→ Passage provided:
================================

Algorithm 1 has a high computational cost and high memory requirements due to the large data structures involved: input matrix \(\varDelta \) (\(m \times m\)), output and auxiliary matrices (\(m \times s\)) and three auxiliary matrices (\(m \times m\)) to store the similarities among the objects of the low-dimensional space. The symmetry has not been exploited in the storage of the data structures; however, it has been considered for the above-mentioned matrices update. Bearing in mind this fact, the number of floating point operations of Algorithm 1 is: \(3s/2 m^2+3s/2 m\) for the initialization (line 2 of Algorithm 1) and \((7/2s+3/2)m^2+1/2(3s+1)m\) for the iterative process.

Parallel implementations of the SMACOF algorithm

The SMACOF computational cost is \(O(s \cdot m^2)\) and memory requirements are \(O(m^2)\). This feature has limited for years the applicability of SMACOF to solve large MDS problems. The use of HPC techniques helps to overcome this drawback. In this work, we propose two parallel versions based on the exploitation of large-scale modern multicore and GPU architectures. This section is devoted to describing these parallel implementations.

Both implementations are focused on the parallel execution of the computation of the Euclidean distances matrices (lines 2 and 7 of Algorithm 1) and the Guttman transform (lines 5 and 6 of Algorithm 1). Parallel procedures are highlighted in bold in Algorithm 1. To calculate the outputs of these procedures, we have taken into account that we are working with symmetric matrices (\(B^k\), \(D^k\) and \(\varDelta \)). For example, to compute the symmetric matrix \(B^k\) (which defines Guttman transform) is only necessary to calculate a triangular sub-matrix of \(L=(m \cdot (m + 1) / 2)\) elements. Thus, \(B^k\) can be managed as a unidimensional vector of L elements which can be updated in parallel. To distribute this computation among the processing elements, the left part of Algorithm 2 has been transformed into the right one. This way, two nested loops are collapsed into a regular loop to compute the triangular matrix of L elements. It can be easily parallelized with maintaining the load balance. This idea has also been applied to the parallel computation of \(D^k\).

The multicore version has been implemented using C, OpenMP [3] and MKL library [17]. The parallel computations of \(B^k\) and \(D^k\) consider the symmetry of these matrices. Therefore, Algorithm 2 on the right is taken as reference for the parallel computation of \(B^k\). The l-loop of such algorithm is distributed among the cores and when it has finished a synchronization point is included to ensure that the non-diagonal elements of \(B^k\) are computed before starting the parallel i-loop. Moreover, the MKL library (concretely the \(cblas\_dgemm\) routine) is in charge of computing in parallel the matrix-matrix product linked to the Guttman transform (line 6 of the Algorithm 1).

In the GPU version, three kernels have been coded using C and CUDA to compute in parallel \(D^k\) (lines 2 and 7 of Algorithm 1) and \(B^k\) (line 5 of Algorithm 1). The Euclidean distances require one kernel, and the Guttman transform requires two, as it is explained below. To compute the distances matrix, every thread updates two symmetric elements of \(D^k\) matrix. Moreover, shuffle instructions have been used for the reductions involved in the computation of \(D^k\) elements. These instructions, available from Kepler NVIDIA architecture, essentially allow threads in the same warp to share information. They can improve the reduction processes [6]. In our experiments, shuffle instructions have demonstrated to improve the performance compared to the reductions based on shared memory. We have observed that the advantage of shuffle instructions versus the shared memory version increases with s. Specifically, we have evaluated the performance for sizes of problem from \(m=10{,}000\) to \(m=40{,}000\) with \(s=64\) and the shuffle version has obtained the same or better performance (up 30\(\%\)) than shared memory version in the computation of \(D^k\) matrix (lines 2 and 7 of Algorithm 1).

================================

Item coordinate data
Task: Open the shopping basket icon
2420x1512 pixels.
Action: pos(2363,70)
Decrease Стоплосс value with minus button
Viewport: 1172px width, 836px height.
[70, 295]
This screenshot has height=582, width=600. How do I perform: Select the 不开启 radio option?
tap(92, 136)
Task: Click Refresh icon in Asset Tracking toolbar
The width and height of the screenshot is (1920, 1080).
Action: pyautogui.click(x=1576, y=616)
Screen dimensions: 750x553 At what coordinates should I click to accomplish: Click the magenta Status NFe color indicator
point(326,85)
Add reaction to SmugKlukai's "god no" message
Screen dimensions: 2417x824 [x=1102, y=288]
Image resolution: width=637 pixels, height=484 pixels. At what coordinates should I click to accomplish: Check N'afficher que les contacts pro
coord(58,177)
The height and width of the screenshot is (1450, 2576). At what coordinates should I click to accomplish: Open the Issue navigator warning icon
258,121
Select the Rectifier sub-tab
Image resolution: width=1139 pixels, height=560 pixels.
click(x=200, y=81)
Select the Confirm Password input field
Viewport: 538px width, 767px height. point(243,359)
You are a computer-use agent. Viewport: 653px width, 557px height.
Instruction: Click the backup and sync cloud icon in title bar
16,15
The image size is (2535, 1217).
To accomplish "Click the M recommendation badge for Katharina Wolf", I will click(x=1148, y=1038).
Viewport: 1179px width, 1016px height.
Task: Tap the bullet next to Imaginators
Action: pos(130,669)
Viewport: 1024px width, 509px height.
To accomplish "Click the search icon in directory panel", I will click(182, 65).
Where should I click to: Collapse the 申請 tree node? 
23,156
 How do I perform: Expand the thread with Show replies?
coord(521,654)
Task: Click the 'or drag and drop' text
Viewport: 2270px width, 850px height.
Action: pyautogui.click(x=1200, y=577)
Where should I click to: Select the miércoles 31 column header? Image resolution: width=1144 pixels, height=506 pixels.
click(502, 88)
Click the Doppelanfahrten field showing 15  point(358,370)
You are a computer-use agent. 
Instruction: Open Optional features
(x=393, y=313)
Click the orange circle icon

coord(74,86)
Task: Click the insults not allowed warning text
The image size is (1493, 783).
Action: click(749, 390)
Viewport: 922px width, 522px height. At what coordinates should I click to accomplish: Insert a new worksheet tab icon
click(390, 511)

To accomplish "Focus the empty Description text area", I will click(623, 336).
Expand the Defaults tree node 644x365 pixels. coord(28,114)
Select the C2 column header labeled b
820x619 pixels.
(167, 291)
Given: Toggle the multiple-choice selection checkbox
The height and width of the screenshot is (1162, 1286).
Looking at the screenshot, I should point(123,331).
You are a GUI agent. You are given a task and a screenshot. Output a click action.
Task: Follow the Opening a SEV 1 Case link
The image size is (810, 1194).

================================

→ Given problem 1: In the passage on parallel SMACOF, what language and libraries were used to build the multicore version?
→ Given problem 2: Retype the part of the rows that opens with the line containing "Task: Click the 'or drag and drop' text" and closes with the line containing "Expand the Defaults", keeping both of those lines.

→ Exercise answer 1: C, OpenMP and the MKL library.

→ Exercise answer 2:
Task: Click the 'or drag and drop' text
Viewport: 2270px width, 850px height.
Action: pyautogui.click(x=1200, y=577)
Where should I click to: Select the miércoles 31 column header? Image resolution: width=1144 pixels, height=506 pixels.
click(502, 88)
Click the Doppelanfahrten field showing 15  point(358,370)
You are a computer-use agent. 
Instruction: Open Optional features
(x=393, y=313)
Click the orange circle icon

coord(74,86)
Task: Click the insults not allowed warning text
The image size is (1493, 783).
Action: click(749, 390)
Viewport: 922px width, 522px height. At what coordinates should I click to accomplish: Insert a new worksheet tab icon
click(390, 511)

To accomplish "Focus the empty Description text area", I will click(623, 336).
Expand the Defaults tree node 644x365 pixels. coord(28,114)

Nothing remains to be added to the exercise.